Task objective:
Nothing but a number is wanted: the count of lines in the records below that include "resolution".

Data:
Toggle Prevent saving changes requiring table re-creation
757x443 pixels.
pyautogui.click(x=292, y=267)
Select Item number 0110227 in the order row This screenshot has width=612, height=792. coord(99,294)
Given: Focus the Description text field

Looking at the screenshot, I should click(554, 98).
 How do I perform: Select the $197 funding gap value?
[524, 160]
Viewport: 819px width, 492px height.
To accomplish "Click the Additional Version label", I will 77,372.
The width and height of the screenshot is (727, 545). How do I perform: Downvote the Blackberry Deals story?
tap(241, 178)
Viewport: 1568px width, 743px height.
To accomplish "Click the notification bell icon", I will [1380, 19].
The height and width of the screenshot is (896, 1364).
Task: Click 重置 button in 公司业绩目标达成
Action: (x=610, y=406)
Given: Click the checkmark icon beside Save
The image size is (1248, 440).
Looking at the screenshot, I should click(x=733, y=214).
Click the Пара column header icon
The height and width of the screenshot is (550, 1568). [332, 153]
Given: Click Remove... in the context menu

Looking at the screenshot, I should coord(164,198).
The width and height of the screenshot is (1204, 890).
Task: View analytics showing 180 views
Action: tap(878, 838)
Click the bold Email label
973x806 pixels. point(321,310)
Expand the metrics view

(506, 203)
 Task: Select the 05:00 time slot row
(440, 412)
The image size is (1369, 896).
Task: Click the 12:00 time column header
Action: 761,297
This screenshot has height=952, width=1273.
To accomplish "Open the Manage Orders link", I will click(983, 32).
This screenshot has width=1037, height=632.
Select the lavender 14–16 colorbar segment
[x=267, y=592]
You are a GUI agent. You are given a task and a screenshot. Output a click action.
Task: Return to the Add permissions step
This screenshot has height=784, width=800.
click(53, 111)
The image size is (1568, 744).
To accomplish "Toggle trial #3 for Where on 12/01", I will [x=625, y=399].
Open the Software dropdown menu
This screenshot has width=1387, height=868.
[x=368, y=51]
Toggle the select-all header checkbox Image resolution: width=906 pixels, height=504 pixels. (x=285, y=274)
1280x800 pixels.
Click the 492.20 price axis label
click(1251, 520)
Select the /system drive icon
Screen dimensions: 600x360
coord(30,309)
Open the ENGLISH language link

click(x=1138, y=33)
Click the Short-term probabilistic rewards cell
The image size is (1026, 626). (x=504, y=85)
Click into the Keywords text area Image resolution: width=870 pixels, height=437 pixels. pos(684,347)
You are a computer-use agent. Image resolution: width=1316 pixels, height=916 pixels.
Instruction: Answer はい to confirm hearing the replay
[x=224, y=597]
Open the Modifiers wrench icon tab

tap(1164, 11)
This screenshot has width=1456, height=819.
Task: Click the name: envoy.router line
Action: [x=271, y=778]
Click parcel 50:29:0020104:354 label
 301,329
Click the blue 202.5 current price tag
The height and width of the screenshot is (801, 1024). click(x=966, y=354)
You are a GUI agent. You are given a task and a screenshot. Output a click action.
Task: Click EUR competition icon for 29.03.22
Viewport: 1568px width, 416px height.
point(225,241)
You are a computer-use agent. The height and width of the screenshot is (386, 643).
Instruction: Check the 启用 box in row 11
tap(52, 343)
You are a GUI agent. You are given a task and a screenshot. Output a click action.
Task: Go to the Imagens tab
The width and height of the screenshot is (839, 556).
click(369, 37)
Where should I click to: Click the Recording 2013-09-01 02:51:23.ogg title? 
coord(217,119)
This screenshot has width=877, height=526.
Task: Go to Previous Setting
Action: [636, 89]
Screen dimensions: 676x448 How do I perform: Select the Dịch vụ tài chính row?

Answer to this task:
3